Remaining competitive is the greatest challenge. Tourism paid a high price for the loss of competitiveness in the latter part of the last decade, with most cost inflation outside of its control. Despite low inflation, some easement of labour rate increases and cost absorption by businesses, Ireland still struggles to remain competitive within the cohort of European destinations. With the upturn in demand Ireland urgently needs to reassess, and provide for, the level of investment necessary to allow tourism to cater to sustainable growth from overseas and domestic tourism. Now that Ireland has exited the ‘bail out’ and the Government plans for economic growth between 2014 and 2020, the tourism industry needs a fully functioning banking sector to facilitate the investments necessary to deliver innovation, a refreshed tourism experience and expanded capacity to cater to new demand.
The Tourism Policy Review being undertaken by the Minister, while long overdue, is both opportune and timely. A new whole-of-Government approach to tourism, working with business, is essential to provide a framework for sustainable growth of this important indigenous export sector. A new policy underpinning a fresh business development strategy can deliver economic growth with more sustainable businesses, more jobs and increased revenue for the Exchequer. ITIC’s position is that the new tourism policy needs to be robustly evidence based, responsive to international market trends, coordinated across the whole of Government, and transparent and consistent in its implementation. ITIC looks forward to the opportunity of working with the Minister in shaping a new policy framework for the industry and, following its publication, to partnering with the Department and the state agencies in producing a new forward looking agenda and strategic business development plan for tourism.
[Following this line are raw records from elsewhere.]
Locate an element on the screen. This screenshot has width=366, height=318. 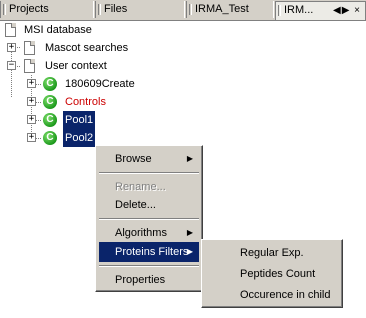
tab-label: Projects is located at coordinates (29, 9).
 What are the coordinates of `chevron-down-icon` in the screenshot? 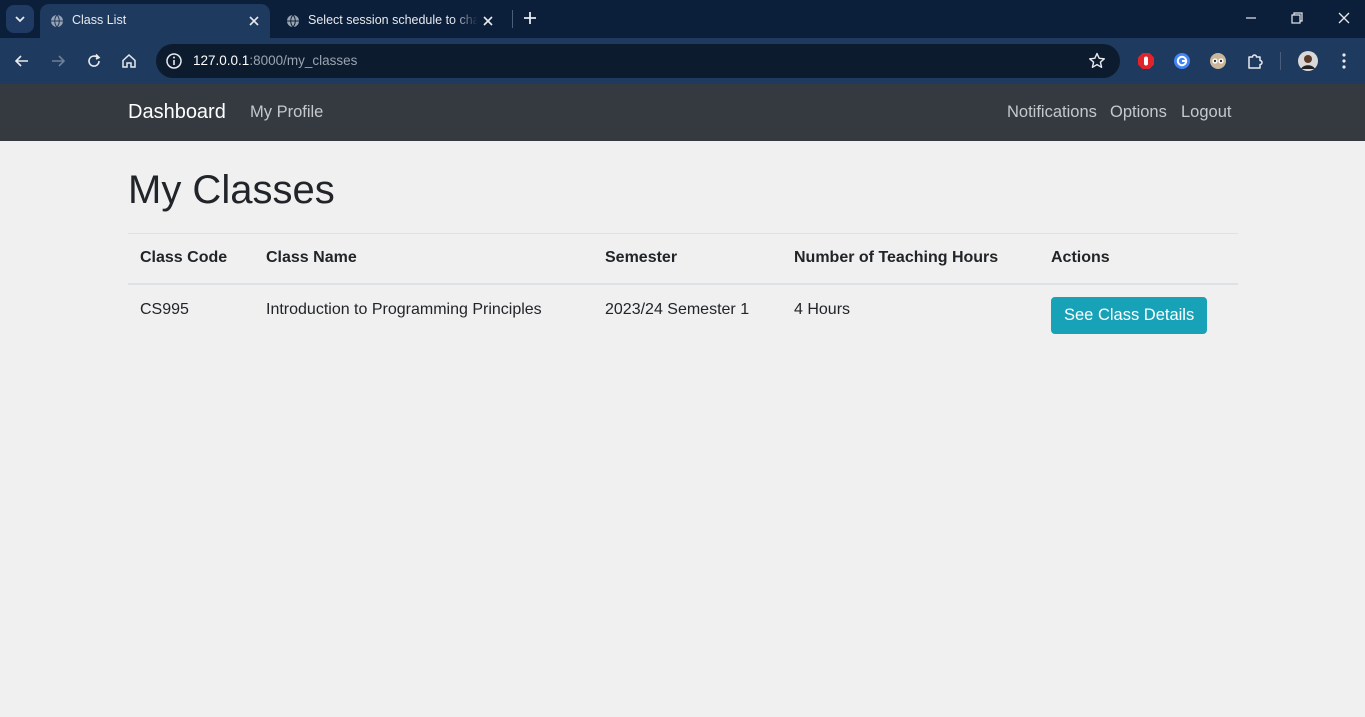 It's located at (20, 20).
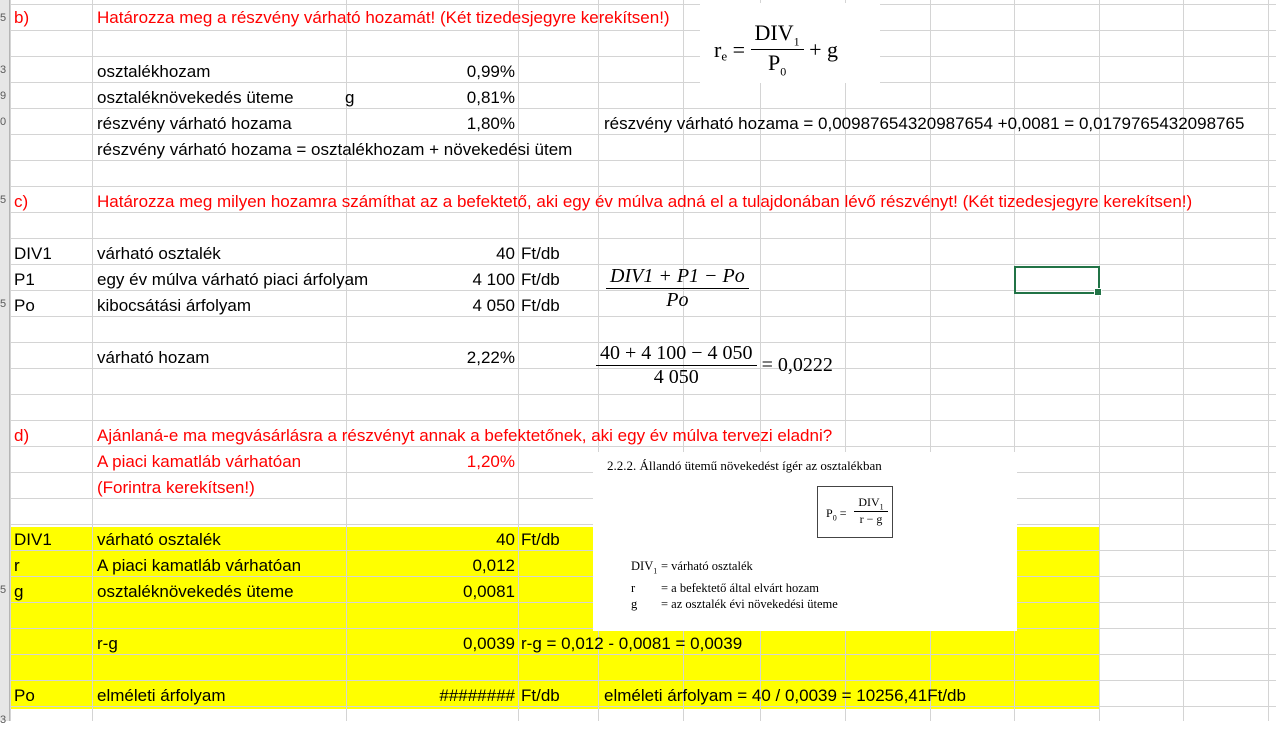  I want to click on c-label-3: kibocsátási árfolyam, so click(174, 306).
“Tourism, as an indigenous sector composed of thousands of SMEs throughout the country and strong linkages to the agri-food sector, is well placed to deliver growth in export earnings, new jobs and support a rebalancing of regional prosperity. Tourism can’t be ‘off-shored’ and as such warrants appropriate investment and supports to ensure its potential can be realised. In 2003 a ten year target for tourism arrivals was set at 10 million – Ireland was on course with 8 million arrivals in 2007 before the global financial and economic meltdown. With recovery underway ITIC proposes that the lost years can be regained and that the 10 million mark could be reached in the next 5 years provided there is a supportive policy environment, a clear business strategy and appropriate investment,” according to Paul Carty.